### WHAT YOU SHOULD DO
Return the entries in their entirety, precisely as given.

### Pixel coordinate grounding data

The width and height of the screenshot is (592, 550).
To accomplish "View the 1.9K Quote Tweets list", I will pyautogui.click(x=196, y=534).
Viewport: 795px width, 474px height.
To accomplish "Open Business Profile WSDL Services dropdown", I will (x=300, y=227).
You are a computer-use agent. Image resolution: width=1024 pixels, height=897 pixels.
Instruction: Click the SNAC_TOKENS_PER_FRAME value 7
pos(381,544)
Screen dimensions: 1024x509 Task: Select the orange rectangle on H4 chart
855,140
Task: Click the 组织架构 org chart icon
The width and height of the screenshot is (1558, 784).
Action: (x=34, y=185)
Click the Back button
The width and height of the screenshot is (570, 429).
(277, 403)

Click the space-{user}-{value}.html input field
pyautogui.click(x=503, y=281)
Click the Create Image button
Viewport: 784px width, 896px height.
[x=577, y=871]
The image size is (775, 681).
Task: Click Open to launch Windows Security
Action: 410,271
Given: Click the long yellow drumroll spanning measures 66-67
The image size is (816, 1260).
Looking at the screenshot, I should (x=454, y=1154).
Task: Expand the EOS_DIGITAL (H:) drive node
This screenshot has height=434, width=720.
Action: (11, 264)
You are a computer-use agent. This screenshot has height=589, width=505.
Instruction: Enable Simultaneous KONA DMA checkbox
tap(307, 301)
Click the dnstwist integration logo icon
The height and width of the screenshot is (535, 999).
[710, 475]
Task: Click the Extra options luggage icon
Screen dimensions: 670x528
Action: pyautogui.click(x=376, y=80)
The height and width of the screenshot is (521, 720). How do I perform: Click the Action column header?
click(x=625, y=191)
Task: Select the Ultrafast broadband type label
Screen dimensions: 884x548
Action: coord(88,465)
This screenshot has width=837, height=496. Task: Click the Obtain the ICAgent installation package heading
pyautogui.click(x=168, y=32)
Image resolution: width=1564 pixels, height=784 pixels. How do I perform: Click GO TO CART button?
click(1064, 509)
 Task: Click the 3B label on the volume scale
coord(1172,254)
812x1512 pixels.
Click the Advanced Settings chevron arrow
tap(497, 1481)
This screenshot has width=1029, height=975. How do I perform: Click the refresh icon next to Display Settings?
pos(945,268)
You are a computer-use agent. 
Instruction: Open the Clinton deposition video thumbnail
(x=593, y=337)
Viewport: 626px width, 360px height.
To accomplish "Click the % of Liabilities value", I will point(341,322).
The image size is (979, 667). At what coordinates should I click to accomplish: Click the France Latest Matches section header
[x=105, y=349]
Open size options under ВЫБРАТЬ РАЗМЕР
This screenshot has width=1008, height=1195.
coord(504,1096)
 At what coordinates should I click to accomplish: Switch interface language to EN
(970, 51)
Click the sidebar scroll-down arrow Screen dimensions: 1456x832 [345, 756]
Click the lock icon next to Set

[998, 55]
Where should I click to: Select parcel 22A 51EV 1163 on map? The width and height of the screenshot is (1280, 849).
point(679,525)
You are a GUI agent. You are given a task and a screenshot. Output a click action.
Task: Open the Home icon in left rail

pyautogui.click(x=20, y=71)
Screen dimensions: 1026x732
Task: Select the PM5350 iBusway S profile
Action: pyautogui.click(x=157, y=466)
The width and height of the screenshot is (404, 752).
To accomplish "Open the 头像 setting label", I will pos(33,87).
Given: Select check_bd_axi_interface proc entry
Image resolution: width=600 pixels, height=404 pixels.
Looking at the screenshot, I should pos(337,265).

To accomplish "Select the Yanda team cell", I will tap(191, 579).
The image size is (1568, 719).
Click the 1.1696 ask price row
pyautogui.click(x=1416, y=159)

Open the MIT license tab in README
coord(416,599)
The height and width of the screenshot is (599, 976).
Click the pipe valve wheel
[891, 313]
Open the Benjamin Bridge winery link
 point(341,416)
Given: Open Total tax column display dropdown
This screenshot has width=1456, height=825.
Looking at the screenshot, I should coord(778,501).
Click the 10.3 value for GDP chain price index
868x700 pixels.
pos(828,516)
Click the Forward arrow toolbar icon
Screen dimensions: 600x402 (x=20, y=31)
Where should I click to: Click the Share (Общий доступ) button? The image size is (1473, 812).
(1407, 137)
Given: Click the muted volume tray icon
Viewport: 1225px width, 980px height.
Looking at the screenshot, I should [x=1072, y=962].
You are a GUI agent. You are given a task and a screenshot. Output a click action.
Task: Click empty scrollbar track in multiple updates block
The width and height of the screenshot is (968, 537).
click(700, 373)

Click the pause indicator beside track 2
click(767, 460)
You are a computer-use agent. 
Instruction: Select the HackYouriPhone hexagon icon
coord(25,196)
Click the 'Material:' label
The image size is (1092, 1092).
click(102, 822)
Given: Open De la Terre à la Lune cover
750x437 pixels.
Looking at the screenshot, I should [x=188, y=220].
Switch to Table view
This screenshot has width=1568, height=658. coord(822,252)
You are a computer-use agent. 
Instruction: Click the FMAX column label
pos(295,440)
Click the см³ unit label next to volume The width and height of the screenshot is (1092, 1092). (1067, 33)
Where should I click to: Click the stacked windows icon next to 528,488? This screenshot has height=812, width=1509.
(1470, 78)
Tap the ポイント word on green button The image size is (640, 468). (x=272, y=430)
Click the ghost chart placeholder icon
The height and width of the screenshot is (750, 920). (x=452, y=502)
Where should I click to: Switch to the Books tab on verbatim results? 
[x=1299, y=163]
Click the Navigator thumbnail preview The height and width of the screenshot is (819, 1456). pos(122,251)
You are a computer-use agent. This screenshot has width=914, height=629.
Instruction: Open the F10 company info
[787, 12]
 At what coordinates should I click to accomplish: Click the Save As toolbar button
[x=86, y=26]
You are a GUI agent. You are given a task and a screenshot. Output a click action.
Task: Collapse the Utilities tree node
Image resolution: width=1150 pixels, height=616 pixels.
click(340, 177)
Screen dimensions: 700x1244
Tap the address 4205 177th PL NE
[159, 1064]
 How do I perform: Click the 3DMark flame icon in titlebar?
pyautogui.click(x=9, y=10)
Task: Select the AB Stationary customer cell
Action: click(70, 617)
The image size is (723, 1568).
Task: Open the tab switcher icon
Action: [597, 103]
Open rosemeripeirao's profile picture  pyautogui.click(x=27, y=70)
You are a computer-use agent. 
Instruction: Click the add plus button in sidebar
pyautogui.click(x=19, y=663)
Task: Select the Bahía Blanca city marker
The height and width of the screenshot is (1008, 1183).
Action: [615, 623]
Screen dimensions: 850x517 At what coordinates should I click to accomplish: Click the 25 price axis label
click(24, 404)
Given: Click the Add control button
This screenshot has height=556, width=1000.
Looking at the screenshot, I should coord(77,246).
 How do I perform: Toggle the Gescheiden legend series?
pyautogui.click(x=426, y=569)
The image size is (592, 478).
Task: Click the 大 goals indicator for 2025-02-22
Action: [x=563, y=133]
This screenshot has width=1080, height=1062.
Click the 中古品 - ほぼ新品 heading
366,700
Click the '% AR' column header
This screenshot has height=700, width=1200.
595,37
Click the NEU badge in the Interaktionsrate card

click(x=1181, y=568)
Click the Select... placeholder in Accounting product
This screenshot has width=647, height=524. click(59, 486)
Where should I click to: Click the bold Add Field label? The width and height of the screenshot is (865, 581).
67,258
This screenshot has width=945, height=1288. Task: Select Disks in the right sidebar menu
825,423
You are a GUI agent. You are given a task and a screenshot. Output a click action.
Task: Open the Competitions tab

### REPLY
The width and height of the screenshot is (592, 550).
To accomplish "View the 1.9K Quote Tweets list", I will pyautogui.click(x=196, y=534).
Viewport: 795px width, 474px height.
To accomplish "Open Business Profile WSDL Services dropdown", I will (x=300, y=227).
You are a computer-use agent. Image resolution: width=1024 pixels, height=897 pixels.
Instruction: Click the SNAC_TOKENS_PER_FRAME value 7
pos(381,544)
Screen dimensions: 1024x509 Task: Select the orange rectangle on H4 chart
855,140
Task: Click the 组织架构 org chart icon
The width and height of the screenshot is (1558, 784).
Action: (x=34, y=185)
Click the Back button
The width and height of the screenshot is (570, 429).
(277, 403)

Click the space-{user}-{value}.html input field
pyautogui.click(x=503, y=281)
Click the Create Image button
Viewport: 784px width, 896px height.
[x=577, y=871]
The image size is (775, 681).
Task: Click Open to launch Windows Security
Action: 410,271
Given: Click the long yellow drumroll spanning measures 66-67
The image size is (816, 1260).
Looking at the screenshot, I should (x=454, y=1154).
Task: Expand the EOS_DIGITAL (H:) drive node
This screenshot has height=434, width=720.
Action: (11, 264)
You are a computer-use agent. This screenshot has height=589, width=505.
Instruction: Enable Simultaneous KONA DMA checkbox
tap(307, 301)
Click the dnstwist integration logo icon
The height and width of the screenshot is (535, 999).
[710, 475]
Task: Click the Extra options luggage icon
Screen dimensions: 670x528
Action: pyautogui.click(x=376, y=80)
The height and width of the screenshot is (521, 720). How do I perform: Click the Action column header?
click(x=625, y=191)
Task: Select the Ultrafast broadband type label
Screen dimensions: 884x548
Action: coord(88,465)
This screenshot has width=837, height=496. Task: Click the Obtain the ICAgent installation package heading
pyautogui.click(x=168, y=32)
Image resolution: width=1564 pixels, height=784 pixels. How do I perform: Click GO TO CART button?
click(1064, 509)
 Task: Click the 3B label on the volume scale
coord(1172,254)
812x1512 pixels.
Click the Advanced Settings chevron arrow
tap(497, 1481)
This screenshot has width=1029, height=975. How do I perform: Click the refresh icon next to Display Settings?
pos(945,268)
You are a computer-use agent. 
Instruction: Open the Clinton deposition video thumbnail
(x=593, y=337)
Viewport: 626px width, 360px height.
To accomplish "Click the % of Liabilities value", I will point(341,322).
The image size is (979, 667). At what coordinates should I click to accomplish: Click the France Latest Matches section header
[x=105, y=349]
Open size options under ВЫБРАТЬ РАЗМЕР
This screenshot has width=1008, height=1195.
coord(504,1096)
 At what coordinates should I click to accomplish: Switch interface language to EN
(970, 51)
Click the sidebar scroll-down arrow Screen dimensions: 1456x832 [345, 756]
Click the lock icon next to Set

[998, 55]
Where should I click to: Select parcel 22A 51EV 1163 on map? The width and height of the screenshot is (1280, 849).
point(679,525)
You are a GUI agent. You are given a task and a screenshot. Output a click action.
Task: Open the Home icon in left rail

pyautogui.click(x=20, y=71)
Screen dimensions: 1026x732
Task: Select the PM5350 iBusway S profile
Action: pyautogui.click(x=157, y=466)
The width and height of the screenshot is (404, 752).
To accomplish "Open the 头像 setting label", I will pos(33,87).
Given: Select check_bd_axi_interface proc entry
Image resolution: width=600 pixels, height=404 pixels.
Looking at the screenshot, I should pos(337,265).

To accomplish "Select the Yanda team cell", I will tap(191, 579).
The image size is (1568, 719).
Click the 1.1696 ask price row
pyautogui.click(x=1416, y=159)

Open the MIT license tab in README
coord(416,599)
The height and width of the screenshot is (599, 976).
Click the pipe valve wheel
[891, 313]
Open the Benjamin Bridge winery link
 point(341,416)
Given: Open Total tax column display dropdown
This screenshot has width=1456, height=825.
Looking at the screenshot, I should coord(778,501).
Click the 10.3 value for GDP chain price index
868x700 pixels.
pos(828,516)
Click the Forward arrow toolbar icon
Screen dimensions: 600x402 (x=20, y=31)
Where should I click to: Click the Share (Общий доступ) button? The image size is (1473, 812).
(1407, 137)
Given: Click the muted volume tray icon
Viewport: 1225px width, 980px height.
Looking at the screenshot, I should [x=1072, y=962].
You are a GUI agent. You are given a task and a screenshot. Output a click action.
Task: Click empty scrollbar track in multiple updates block
The width and height of the screenshot is (968, 537).
click(700, 373)

Click the pause indicator beside track 2
click(767, 460)
You are a computer-use agent. 
Instruction: Select the HackYouriPhone hexagon icon
coord(25,196)
Click the 'Material:' label
The image size is (1092, 1092).
click(102, 822)
Given: Open De la Terre à la Lune cover
750x437 pixels.
Looking at the screenshot, I should [x=188, y=220].
Switch to Table view
This screenshot has width=1568, height=658. coord(822,252)
You are a computer-use agent. 
Instruction: Click the FMAX column label
pos(295,440)
Click the см³ unit label next to volume The width and height of the screenshot is (1092, 1092). (1067, 33)
Where should I click to: Click the stacked windows icon next to 528,488? This screenshot has height=812, width=1509.
(1470, 78)
Tap the ポイント word on green button The image size is (640, 468). (x=272, y=430)
Click the ghost chart placeholder icon
The height and width of the screenshot is (750, 920). (x=452, y=502)
Where should I click to: Switch to the Books tab on verbatim results? 
[x=1299, y=163]
Click the Navigator thumbnail preview The height and width of the screenshot is (819, 1456). pos(122,251)
You are a computer-use agent. This screenshot has width=914, height=629.
Instruction: Open the F10 company info
[787, 12]
 At what coordinates should I click to accomplish: Click the Save As toolbar button
[x=86, y=26]
You are a GUI agent. You are given a task and a screenshot. Output a click action.
Task: Collapse the Utilities tree node
Image resolution: width=1150 pixels, height=616 pixels.
click(340, 177)
Screen dimensions: 700x1244
Tap the address 4205 177th PL NE
[159, 1064]
 How do I perform: Click the 3DMark flame icon in titlebar?
pyautogui.click(x=9, y=10)
Task: Select the AB Stationary customer cell
Action: click(70, 617)
The image size is (723, 1568).
Task: Open the tab switcher icon
Action: [597, 103]
Open rosemeripeirao's profile picture  pyautogui.click(x=27, y=70)
You are a computer-use agent. 
Instruction: Click the add plus button in sidebar
pyautogui.click(x=19, y=663)
Task: Select the Bahía Blanca city marker
The height and width of the screenshot is (1008, 1183).
Action: [615, 623]
Screen dimensions: 850x517 At what coordinates should I click to accomplish: Click the 25 price axis label
click(24, 404)
Given: Click the Add control button
This screenshot has height=556, width=1000.
Looking at the screenshot, I should coord(77,246).
 How do I perform: Toggle the Gescheiden legend series?
pyautogui.click(x=426, y=569)
The image size is (592, 478).
Task: Click the 大 goals indicator for 2025-02-22
Action: [x=563, y=133]
This screenshot has width=1080, height=1062.
Click the 中古品 - ほぼ新品 heading
366,700
Click the '% AR' column header
This screenshot has height=700, width=1200.
595,37
Click the NEU badge in the Interaktionsrate card

click(x=1181, y=568)
Click the Select... placeholder in Accounting product
This screenshot has width=647, height=524. click(59, 486)
Where should I click to: Click the bold Add Field label? The width and height of the screenshot is (865, 581).
67,258
This screenshot has width=945, height=1288. Task: Select Disks in the right sidebar menu
825,423
You are a GUI agent. You are given a task and a screenshot. Output a click action.
Task: Open the Competitions tab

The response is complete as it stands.